[Data for this task — start]

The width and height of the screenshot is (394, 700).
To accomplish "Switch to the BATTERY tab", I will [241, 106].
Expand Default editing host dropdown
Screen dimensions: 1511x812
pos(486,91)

[Data for this task — finish]

What is needed
Copy every entry exactly. Leave nothing out.

Answer section
The width and height of the screenshot is (394, 700).
To accomplish "Switch to the BATTERY tab", I will [241, 106].
Expand Default editing host dropdown
Screen dimensions: 1511x812
pos(486,91)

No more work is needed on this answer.